Münchner G´schichten der Jazzgeschichtsphilosophie (14)

Die Urheber der ironischen Jazztheorie - sozusagen die Titanicer, nicht die Titanen!, des Gewerbes - hatten nun wirklich nicht geahnt, dass ihr Theorem sie so häufig einholen werde.
Es lautet:
„Der Jazz ist immer auch sein Gegenteil“.
Zugegeben, es verlangt schon nach titanenhafter Ambiguitätstoleranz, die Länge einer Fahnenstange im Blick zu halten, deren Enden einerseits von, sagen wir, Chris Barber, andererseits, sagen wir, von Cecil Taylor markiert werden.
Die sind so weit entfernt, dass der gemeine Berliner, befragt, was die beiden wohl verbindet, einleuchtenderweise antwortet: „nüscht“.
Ein quasi ewiger Quell der offenbar durch nichts zu bändigenden Widersprüche, es sei denn durch die Erfindung neuer Bocksprünge, ist die Jazzkolumne in der sonst so geliebten SZ.
Die Ausgabe vom 29.12.20 bietet frisches Anschauungsmaterial, auch wenn sie sich auf ein Ereignis der Vergangenheit bezieht: Ella Fitzgerald im März 1962 im Berliner Sportpalast, als „Lost Berlin Tapes“ dieser Tage erstmals veröffentlicht.

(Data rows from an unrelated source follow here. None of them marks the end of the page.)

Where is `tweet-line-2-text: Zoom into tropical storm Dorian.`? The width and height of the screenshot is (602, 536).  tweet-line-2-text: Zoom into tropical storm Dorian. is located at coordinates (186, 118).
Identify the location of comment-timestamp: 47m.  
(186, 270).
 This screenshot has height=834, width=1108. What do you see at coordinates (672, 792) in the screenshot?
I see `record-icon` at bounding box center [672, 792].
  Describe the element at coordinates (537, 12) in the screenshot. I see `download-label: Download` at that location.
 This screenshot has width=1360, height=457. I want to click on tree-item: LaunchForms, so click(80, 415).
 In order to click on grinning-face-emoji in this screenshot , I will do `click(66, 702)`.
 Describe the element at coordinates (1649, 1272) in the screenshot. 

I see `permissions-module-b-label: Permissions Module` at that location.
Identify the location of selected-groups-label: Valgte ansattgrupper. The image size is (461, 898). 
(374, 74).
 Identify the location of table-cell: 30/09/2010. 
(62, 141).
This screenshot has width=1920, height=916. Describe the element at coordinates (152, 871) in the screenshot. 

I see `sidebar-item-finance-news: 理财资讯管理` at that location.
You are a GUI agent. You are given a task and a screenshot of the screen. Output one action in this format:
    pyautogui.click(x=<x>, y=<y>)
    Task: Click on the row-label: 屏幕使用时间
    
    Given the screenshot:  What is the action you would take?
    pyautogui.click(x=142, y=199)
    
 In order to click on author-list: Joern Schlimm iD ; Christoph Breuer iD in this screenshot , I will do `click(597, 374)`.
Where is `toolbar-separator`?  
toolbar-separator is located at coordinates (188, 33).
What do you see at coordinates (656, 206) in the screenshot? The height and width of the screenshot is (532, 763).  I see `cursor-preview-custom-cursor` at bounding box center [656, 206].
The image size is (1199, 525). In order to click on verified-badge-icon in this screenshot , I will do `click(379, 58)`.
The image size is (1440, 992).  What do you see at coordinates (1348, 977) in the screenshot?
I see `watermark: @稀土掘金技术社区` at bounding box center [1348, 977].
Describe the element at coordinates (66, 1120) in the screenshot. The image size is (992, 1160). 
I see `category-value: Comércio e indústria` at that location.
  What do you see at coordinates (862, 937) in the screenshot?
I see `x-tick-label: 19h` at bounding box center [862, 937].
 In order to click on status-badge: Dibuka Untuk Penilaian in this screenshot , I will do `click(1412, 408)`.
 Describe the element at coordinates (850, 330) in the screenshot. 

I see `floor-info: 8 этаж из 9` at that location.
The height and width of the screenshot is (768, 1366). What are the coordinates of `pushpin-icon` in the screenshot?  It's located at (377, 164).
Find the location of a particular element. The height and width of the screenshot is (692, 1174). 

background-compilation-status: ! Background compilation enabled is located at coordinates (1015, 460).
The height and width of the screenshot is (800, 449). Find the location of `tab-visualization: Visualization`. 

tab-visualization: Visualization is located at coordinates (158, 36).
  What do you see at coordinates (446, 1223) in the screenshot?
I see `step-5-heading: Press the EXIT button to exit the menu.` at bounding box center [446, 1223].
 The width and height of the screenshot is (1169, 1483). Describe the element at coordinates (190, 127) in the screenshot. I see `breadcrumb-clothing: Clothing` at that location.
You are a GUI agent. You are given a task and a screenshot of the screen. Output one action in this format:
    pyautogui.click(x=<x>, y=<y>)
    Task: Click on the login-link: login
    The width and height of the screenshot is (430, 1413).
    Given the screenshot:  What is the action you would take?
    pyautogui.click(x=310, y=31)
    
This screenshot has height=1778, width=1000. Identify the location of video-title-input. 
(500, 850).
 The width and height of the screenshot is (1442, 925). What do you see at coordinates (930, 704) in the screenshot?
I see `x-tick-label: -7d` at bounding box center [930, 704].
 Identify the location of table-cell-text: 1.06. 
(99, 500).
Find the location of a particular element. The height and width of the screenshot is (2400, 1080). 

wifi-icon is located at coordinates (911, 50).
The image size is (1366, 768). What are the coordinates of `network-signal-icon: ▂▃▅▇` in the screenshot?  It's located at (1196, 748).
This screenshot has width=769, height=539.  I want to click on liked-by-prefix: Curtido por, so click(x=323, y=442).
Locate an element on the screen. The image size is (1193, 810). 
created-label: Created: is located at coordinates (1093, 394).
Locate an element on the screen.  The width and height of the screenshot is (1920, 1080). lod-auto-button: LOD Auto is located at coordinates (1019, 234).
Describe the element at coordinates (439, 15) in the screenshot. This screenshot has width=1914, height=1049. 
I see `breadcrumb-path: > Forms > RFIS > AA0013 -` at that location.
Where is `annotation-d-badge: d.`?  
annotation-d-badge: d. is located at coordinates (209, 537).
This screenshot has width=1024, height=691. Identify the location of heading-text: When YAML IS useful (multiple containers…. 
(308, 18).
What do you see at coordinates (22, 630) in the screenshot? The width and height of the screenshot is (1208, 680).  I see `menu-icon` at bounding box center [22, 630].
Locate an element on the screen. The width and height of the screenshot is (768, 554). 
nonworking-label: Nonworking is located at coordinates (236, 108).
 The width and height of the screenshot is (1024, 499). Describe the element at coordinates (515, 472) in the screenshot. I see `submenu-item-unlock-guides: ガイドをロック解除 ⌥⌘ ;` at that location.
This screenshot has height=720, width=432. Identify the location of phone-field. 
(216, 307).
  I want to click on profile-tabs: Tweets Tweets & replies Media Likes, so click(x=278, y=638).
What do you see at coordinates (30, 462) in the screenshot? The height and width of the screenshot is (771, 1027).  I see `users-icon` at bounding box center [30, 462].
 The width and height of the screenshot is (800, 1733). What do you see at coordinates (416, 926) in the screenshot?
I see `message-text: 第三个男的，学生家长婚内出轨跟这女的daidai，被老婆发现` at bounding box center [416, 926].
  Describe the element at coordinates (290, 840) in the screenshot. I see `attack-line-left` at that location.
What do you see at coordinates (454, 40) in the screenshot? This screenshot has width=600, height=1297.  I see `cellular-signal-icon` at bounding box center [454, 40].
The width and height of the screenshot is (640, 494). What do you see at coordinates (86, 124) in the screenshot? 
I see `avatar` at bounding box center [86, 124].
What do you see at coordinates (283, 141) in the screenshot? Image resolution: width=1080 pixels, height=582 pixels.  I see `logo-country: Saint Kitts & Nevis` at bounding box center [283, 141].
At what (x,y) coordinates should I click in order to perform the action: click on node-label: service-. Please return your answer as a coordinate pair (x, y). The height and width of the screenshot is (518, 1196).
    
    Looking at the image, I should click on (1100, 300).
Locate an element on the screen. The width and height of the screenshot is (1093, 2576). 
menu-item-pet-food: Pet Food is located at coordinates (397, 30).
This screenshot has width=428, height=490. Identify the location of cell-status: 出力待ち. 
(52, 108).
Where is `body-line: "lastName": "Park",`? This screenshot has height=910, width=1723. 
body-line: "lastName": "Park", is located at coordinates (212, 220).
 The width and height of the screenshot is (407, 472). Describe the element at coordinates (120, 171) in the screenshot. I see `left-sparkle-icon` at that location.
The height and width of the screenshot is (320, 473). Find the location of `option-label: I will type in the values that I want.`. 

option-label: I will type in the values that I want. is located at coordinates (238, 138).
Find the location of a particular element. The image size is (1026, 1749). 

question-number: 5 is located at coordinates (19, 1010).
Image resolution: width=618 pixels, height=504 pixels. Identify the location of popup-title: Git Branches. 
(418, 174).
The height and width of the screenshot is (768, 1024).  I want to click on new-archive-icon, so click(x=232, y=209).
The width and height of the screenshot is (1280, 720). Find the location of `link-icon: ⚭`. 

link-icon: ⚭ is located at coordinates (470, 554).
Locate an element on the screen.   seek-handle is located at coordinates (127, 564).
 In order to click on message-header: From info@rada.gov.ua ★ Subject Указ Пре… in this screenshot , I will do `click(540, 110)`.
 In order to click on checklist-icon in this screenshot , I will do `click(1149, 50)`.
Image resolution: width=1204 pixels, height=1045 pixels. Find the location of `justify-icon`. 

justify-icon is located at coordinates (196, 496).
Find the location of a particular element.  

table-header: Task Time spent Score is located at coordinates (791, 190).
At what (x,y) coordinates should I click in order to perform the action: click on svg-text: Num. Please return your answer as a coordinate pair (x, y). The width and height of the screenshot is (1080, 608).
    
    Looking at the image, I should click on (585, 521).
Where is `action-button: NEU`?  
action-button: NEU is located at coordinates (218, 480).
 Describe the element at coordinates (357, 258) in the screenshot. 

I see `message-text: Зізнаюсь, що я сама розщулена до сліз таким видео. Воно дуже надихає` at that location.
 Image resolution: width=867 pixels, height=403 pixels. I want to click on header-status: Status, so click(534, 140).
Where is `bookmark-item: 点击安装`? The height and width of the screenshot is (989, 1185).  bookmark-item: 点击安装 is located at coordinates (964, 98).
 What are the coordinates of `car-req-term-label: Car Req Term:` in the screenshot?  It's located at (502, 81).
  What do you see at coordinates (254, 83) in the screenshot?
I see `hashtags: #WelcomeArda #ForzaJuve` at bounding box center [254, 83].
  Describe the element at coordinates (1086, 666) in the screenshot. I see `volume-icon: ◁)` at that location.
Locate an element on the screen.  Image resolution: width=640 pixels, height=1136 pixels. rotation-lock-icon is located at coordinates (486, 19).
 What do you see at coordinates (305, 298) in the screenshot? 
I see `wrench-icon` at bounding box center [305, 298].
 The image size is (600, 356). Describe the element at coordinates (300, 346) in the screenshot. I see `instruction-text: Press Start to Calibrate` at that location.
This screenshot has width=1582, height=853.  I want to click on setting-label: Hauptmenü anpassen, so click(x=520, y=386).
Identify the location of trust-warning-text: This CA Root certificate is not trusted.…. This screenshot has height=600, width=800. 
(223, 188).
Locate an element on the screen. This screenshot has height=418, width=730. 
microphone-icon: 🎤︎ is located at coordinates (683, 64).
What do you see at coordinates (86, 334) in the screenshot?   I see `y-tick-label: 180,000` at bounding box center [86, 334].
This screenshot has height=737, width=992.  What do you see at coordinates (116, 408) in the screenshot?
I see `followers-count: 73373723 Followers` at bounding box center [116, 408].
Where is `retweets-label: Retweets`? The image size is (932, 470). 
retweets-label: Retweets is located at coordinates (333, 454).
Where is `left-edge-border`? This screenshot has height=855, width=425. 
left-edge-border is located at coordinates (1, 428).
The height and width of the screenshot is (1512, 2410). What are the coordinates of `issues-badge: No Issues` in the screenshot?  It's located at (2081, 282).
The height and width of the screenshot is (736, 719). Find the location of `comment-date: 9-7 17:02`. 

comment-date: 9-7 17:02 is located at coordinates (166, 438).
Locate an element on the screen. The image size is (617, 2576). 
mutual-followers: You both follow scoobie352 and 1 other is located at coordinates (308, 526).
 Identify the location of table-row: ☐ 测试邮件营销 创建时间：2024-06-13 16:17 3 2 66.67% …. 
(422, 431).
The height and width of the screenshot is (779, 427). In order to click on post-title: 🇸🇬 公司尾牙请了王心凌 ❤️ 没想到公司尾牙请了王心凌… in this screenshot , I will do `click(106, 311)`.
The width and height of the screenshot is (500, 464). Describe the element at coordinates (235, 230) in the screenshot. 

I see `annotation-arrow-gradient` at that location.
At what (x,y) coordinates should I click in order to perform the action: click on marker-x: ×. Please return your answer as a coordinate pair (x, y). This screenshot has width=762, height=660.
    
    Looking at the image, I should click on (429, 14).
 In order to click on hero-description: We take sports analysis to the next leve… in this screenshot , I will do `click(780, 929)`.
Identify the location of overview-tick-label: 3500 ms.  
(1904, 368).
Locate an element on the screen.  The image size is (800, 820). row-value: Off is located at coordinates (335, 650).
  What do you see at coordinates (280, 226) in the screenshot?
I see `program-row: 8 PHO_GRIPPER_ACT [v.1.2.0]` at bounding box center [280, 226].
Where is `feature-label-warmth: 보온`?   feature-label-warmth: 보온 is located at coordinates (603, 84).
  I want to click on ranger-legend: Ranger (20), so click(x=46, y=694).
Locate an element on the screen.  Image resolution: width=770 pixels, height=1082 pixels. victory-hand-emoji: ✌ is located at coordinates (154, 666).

Der Gedanke „Jazz immer eine Musik der Zukunft“ wird drei Zeilen später ausgehebelt durch das heutige „Gefühl“, „…es handele sich da um eine musikalische Antiquität“.
Als vulgär-dialektischer Ausgang aus dieser verzwickten Eigenschaft bietet die sich anschließende Behauptung an, „dass Jazz immer auch der Soundtrack des Fortschritts war“.
Normalerweise wird dieser in ganz großer Münze, also recht wolkig, ausgegeben. Nicht hier; der SZ-Autor Andrian Kreye liefert einen präzisen Maßstab.
In den Genuss des Fortschrittes, den er mittels einer „Andekdote“ misst, gelangte nicht der Jazz allgemein, sondern eine seiner auch in den 50er Jahren schon berühmten Repräsentantinnen, Ella Fitzgerald.
Sieben Jahre vor Berlin gelang ihr durch Fürsprache eines großen Fans, Marilyn Monroe, ein Gastspiel im „Mocambo“ in Hollywood, was ihr bis dato verwehrt war. Nicht Diskriminierung wegen ihrer Hautfarbe sei die Ursache gewesen (andere schwarze Künstler traten vor ihr dort auf), sondern Diskriminierung wegen ihres Gewichtes.
Ein kleiner Schritt für die Menschheit, aber ein großer für Ella Fitzgerald.
„Die Presse drehte durch“: schon am ersten Abend zeigten sich Frank Sinatra und Judy Garland, Marilyn Monroe alle zehn Abende. In der ersten Reihe.
Aber, wohin denn nun mit „Musik der Zukunft“, mit „Antiquität“ und „Fortschritt“?
Das alles ist Vergangenheit („Jazz-Moderne“). Wo bleibt die Gegenwart?
Hier kommt sie, und sie wird so beschrieben, dass man sie kaum wiedererkennt:
„Wobei die Jazz-Moderne in diesen Tagen gar kein so schlechter Eskapismus wäre, um sich auf die Zeit vorzubereiten, wenn die Welt nicht mehr stillsteht“.